I can definitely see this happening, depending on how you get that information out there. It actually reminds me of dozen of Forensic Files cases where people/law enforcement told the general public about WHO the killers were or what type of methods they were doing.
You know what happened?
These criminals changed their methods, they went on the run -- making their capture go from months to years, they killed people who were actually still alive -- they did whatever they could to not let someone get the upper hand on them.
So even if you did have a time machine and knew where these guys were and what they did -- it's not a guarantee that knowing the information would save someone, especially if you're the type to just bust through and yell it to the streets.
For me, If I did decide to do a time machine, I'd most definitely go back into moments in time where I held back myself. Those moments of bullying, following peer pressure, being a bit lazy in school -- none of that would happen. Maybe the Butterfly Effect of that would be not having certain friends I had in grade school, but if there's one thing I'd learn, it's that I'd be better off without them. I would be stronger and a bit better.

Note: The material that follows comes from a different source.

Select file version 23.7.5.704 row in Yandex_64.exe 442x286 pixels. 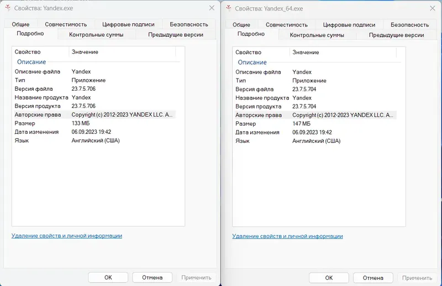[304, 89]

It begs the question of whether I would've learned the same lessons I did growing up, and it would also beg the question if not having these failures and experiences would make me as empathetic as I am now.
So I think I'd have to do the "Loop Hole" trick -- allow my younger self to have those previous failures before the worse comes, and explain to them that what happens in the future isn't entirely bad...but it could definitely be better if I apply myself more.